> [Direction]: Count the lines in the material below that contain the string "icon", treating uppercase and lowercase as different. Reply with the number alone.

> [Source material]:

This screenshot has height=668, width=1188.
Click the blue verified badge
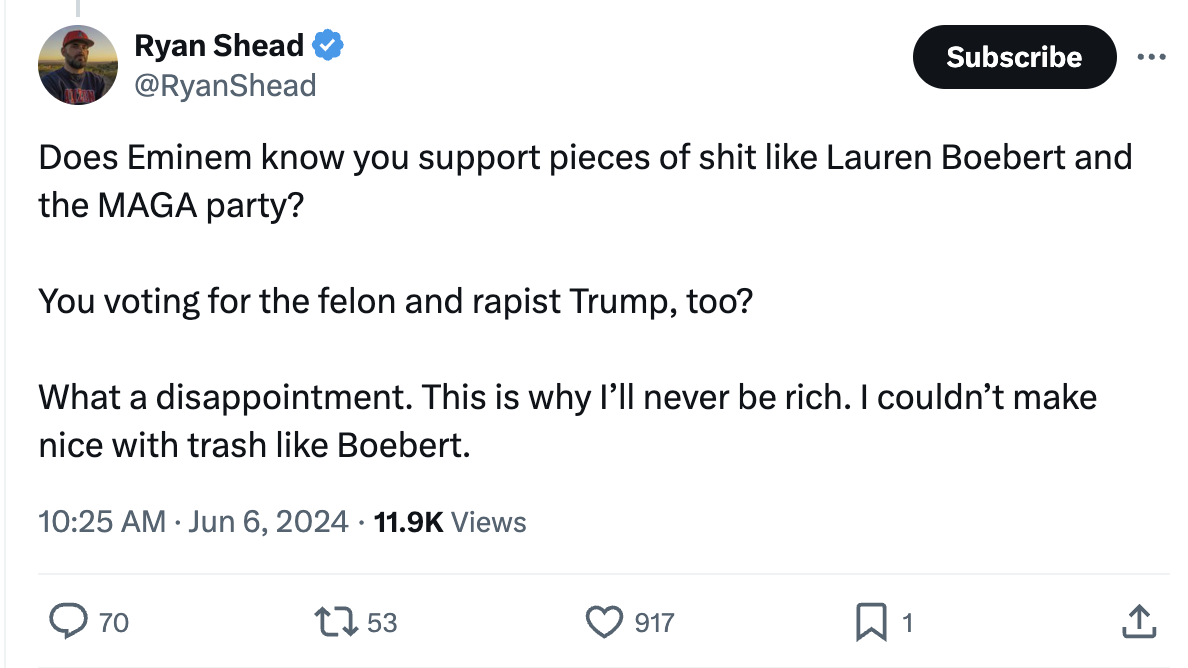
--
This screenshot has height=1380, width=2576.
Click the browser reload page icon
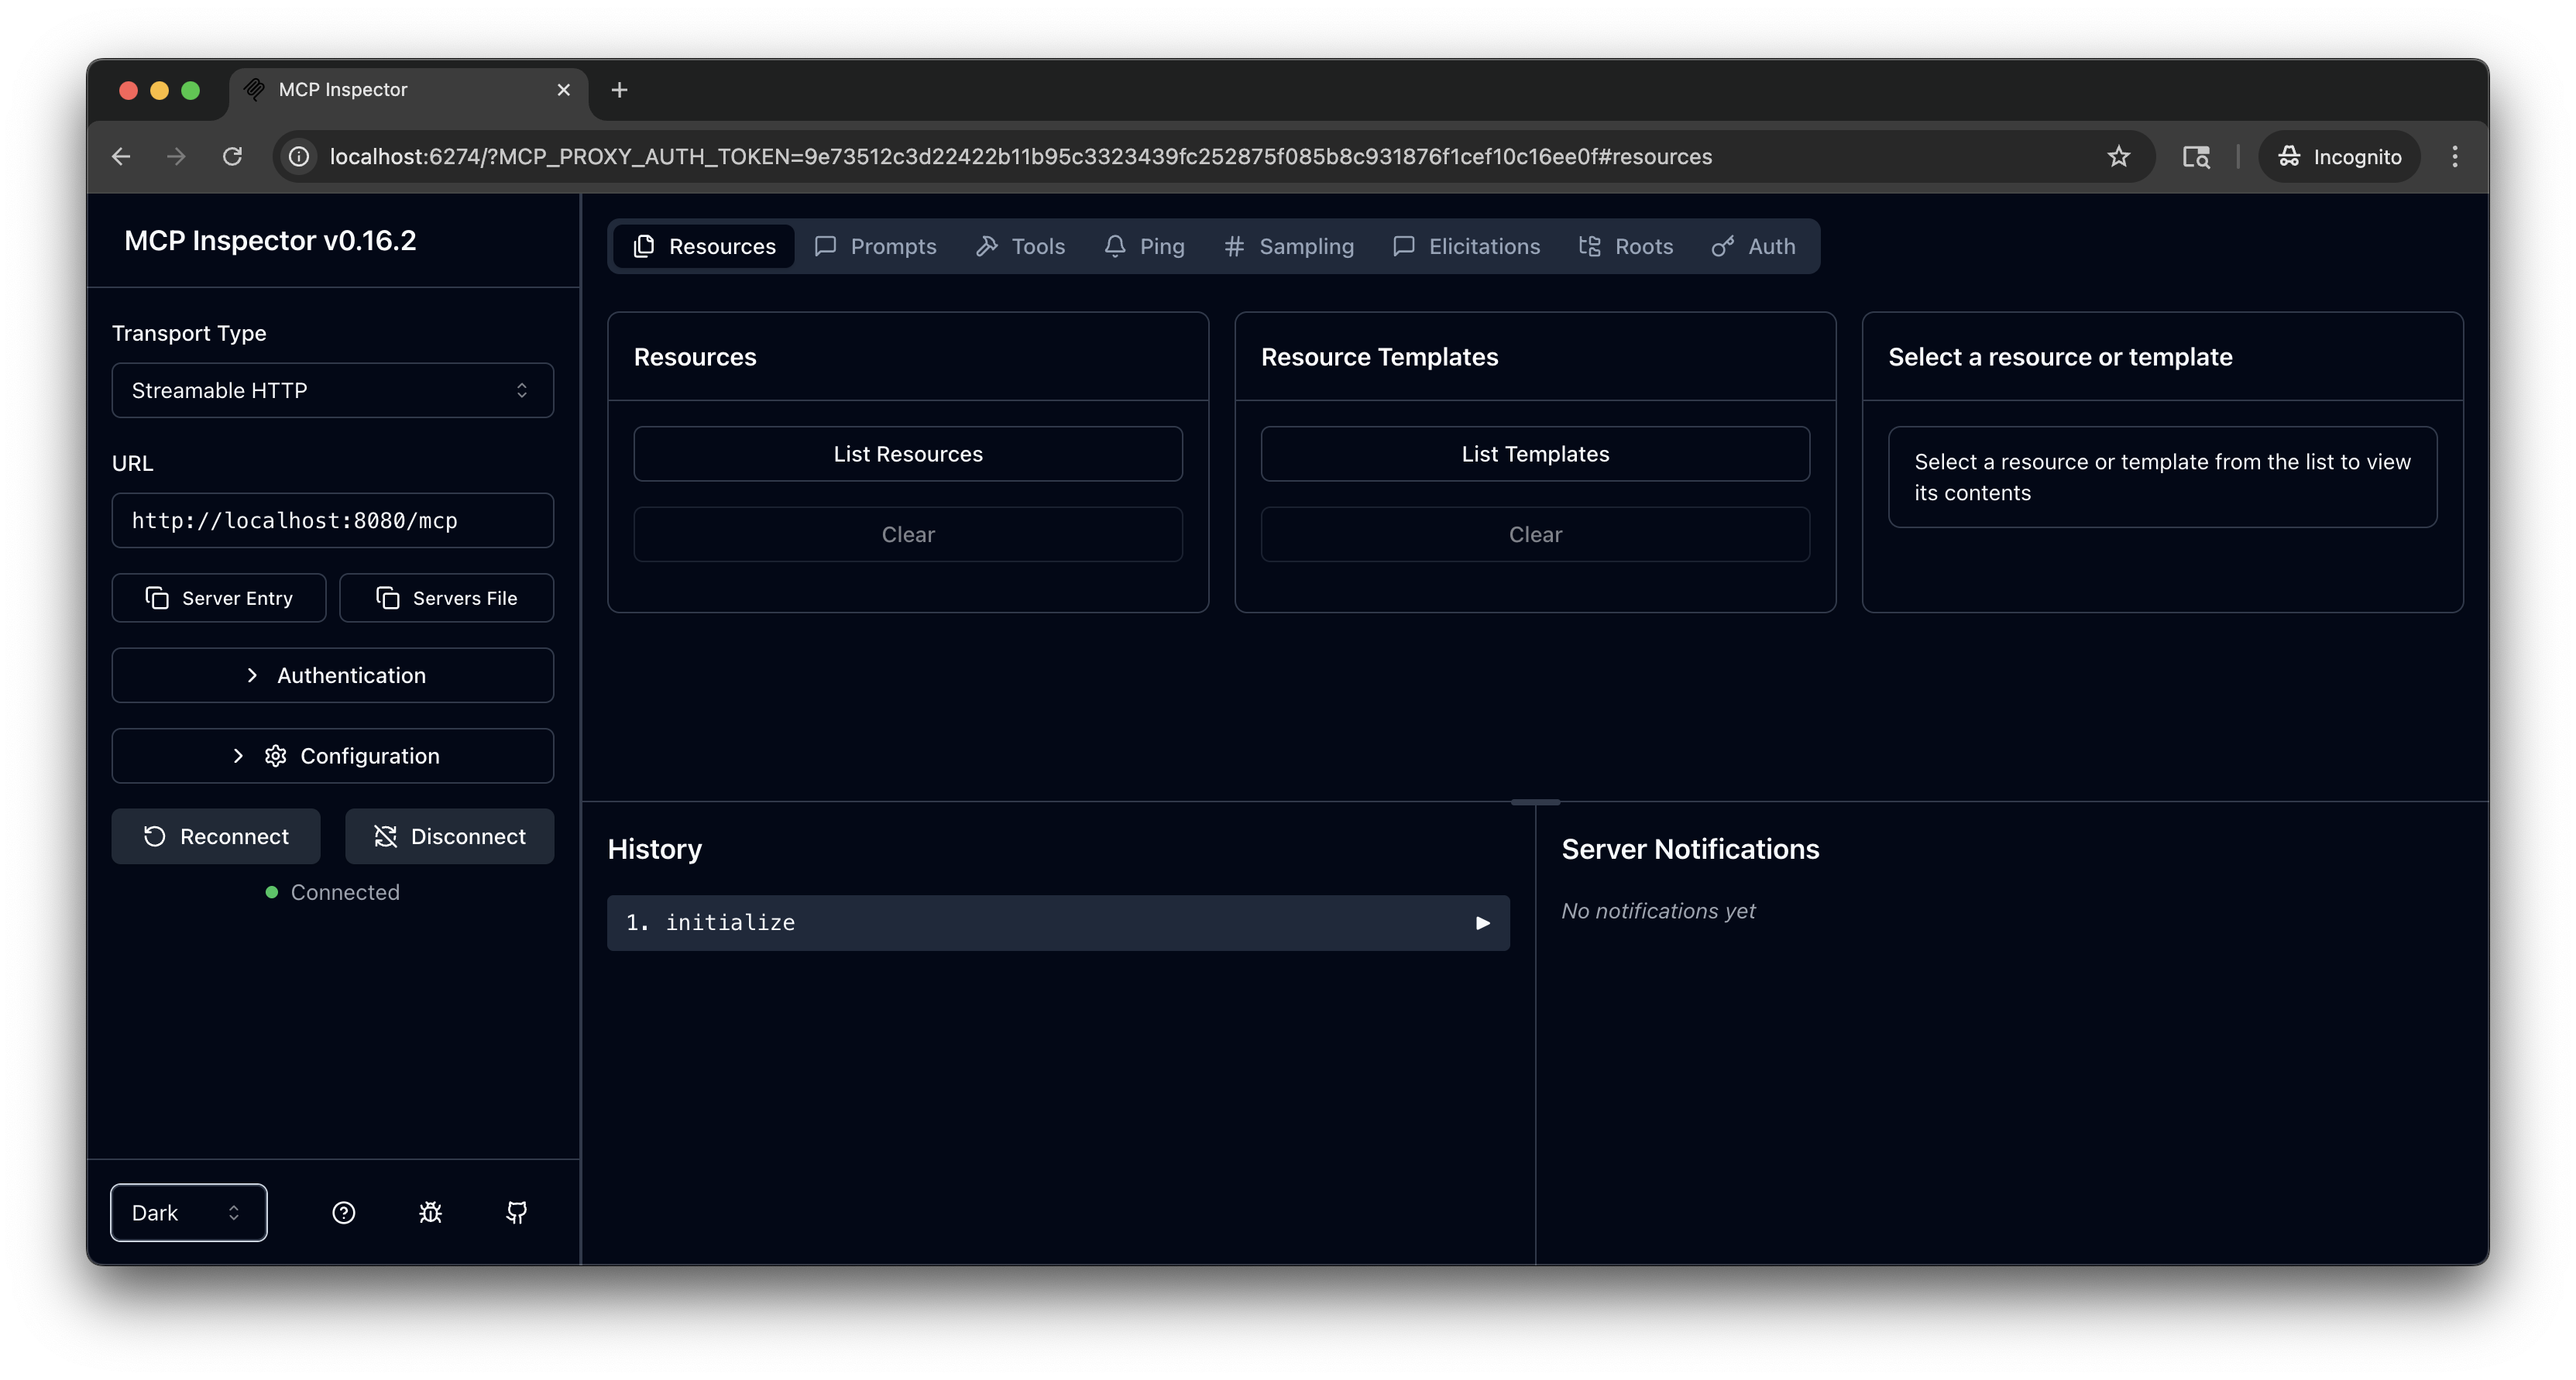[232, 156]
* * *
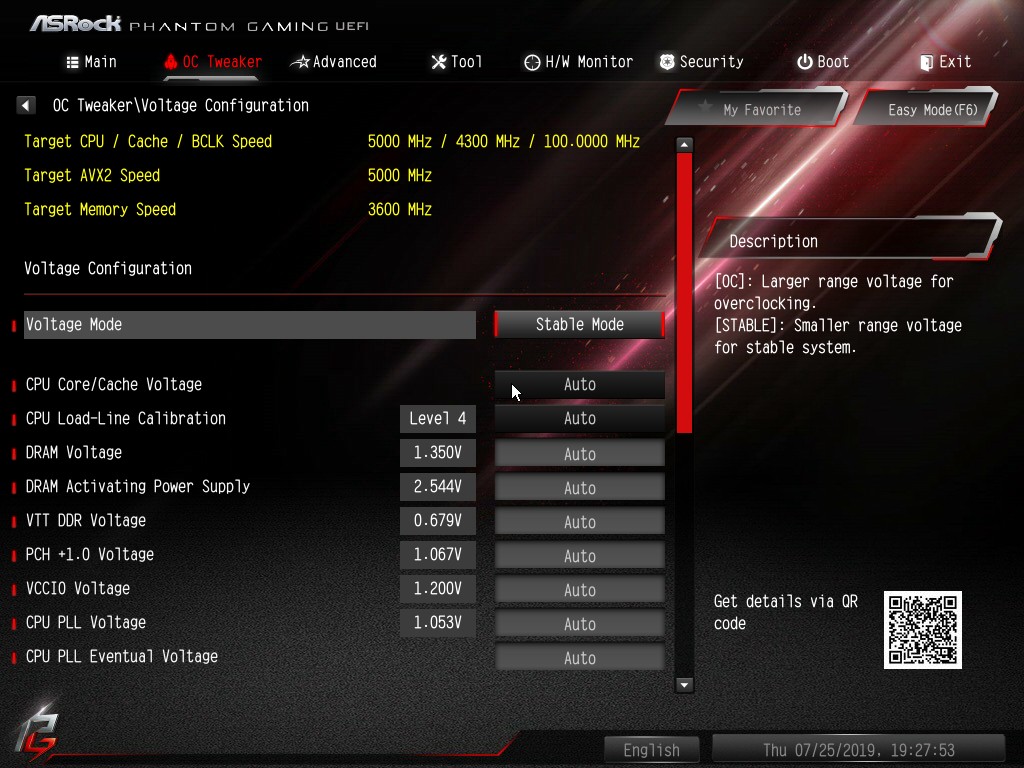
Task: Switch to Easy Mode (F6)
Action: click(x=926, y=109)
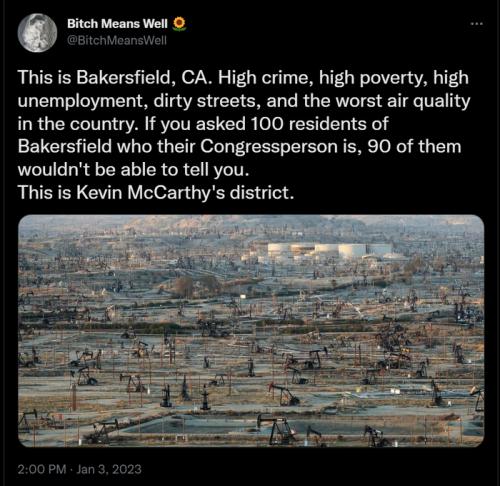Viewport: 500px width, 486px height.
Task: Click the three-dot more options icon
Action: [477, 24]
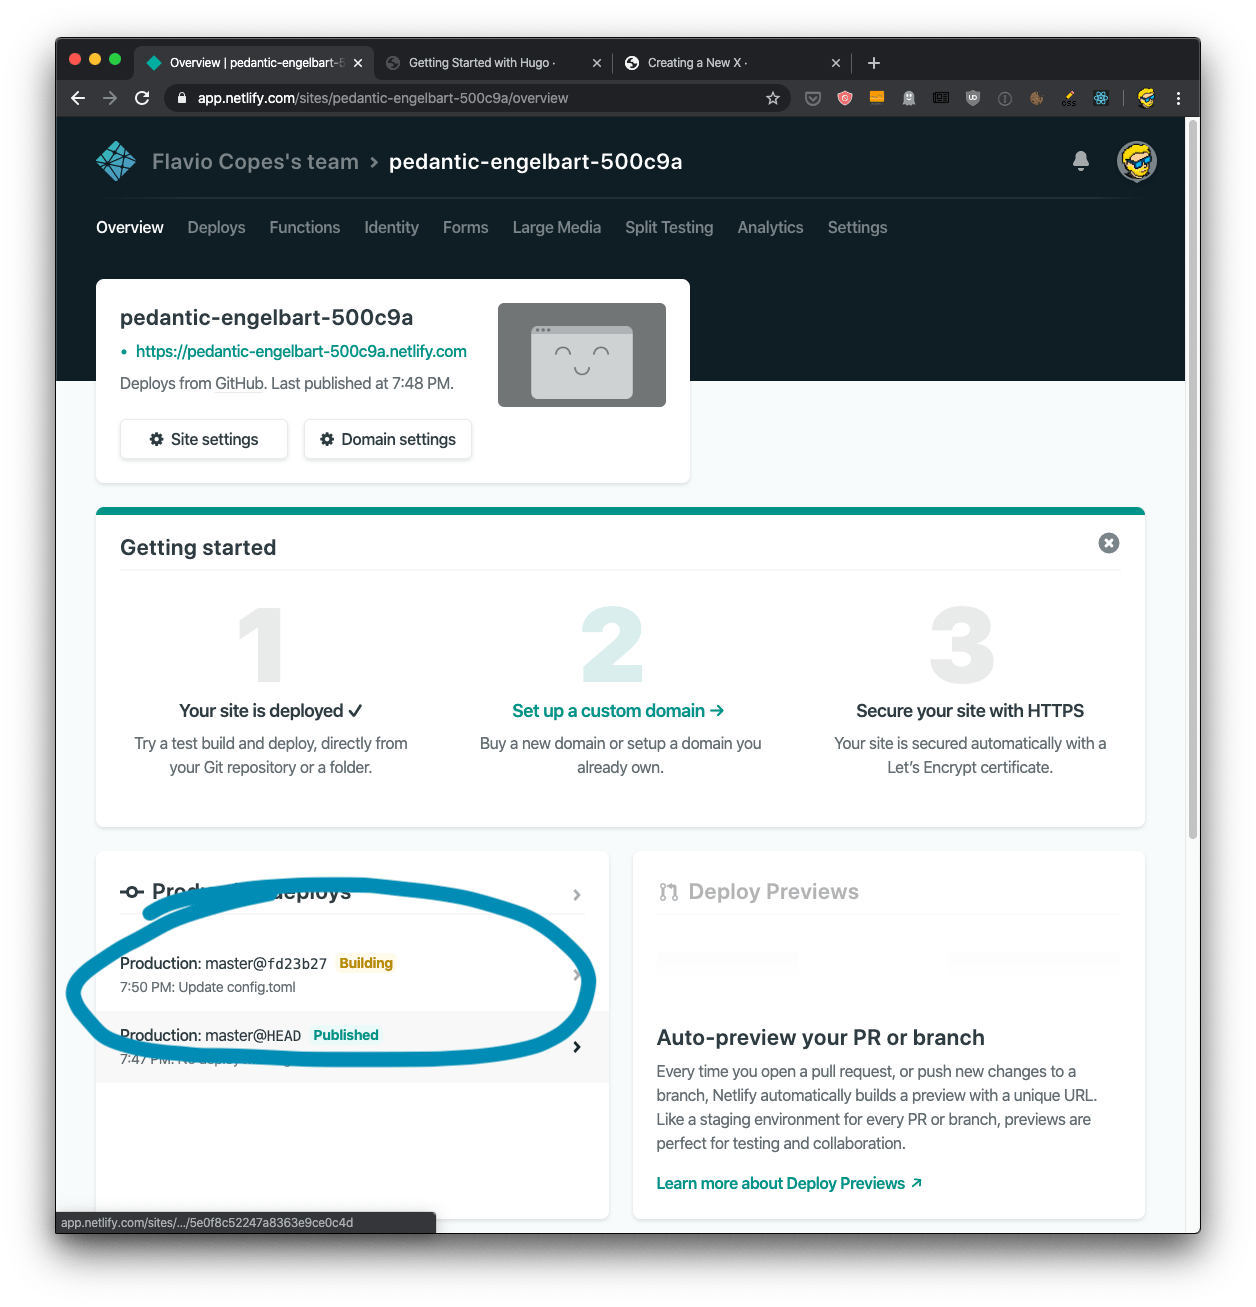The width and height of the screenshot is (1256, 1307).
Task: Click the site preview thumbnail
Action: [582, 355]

> [Reply]: 2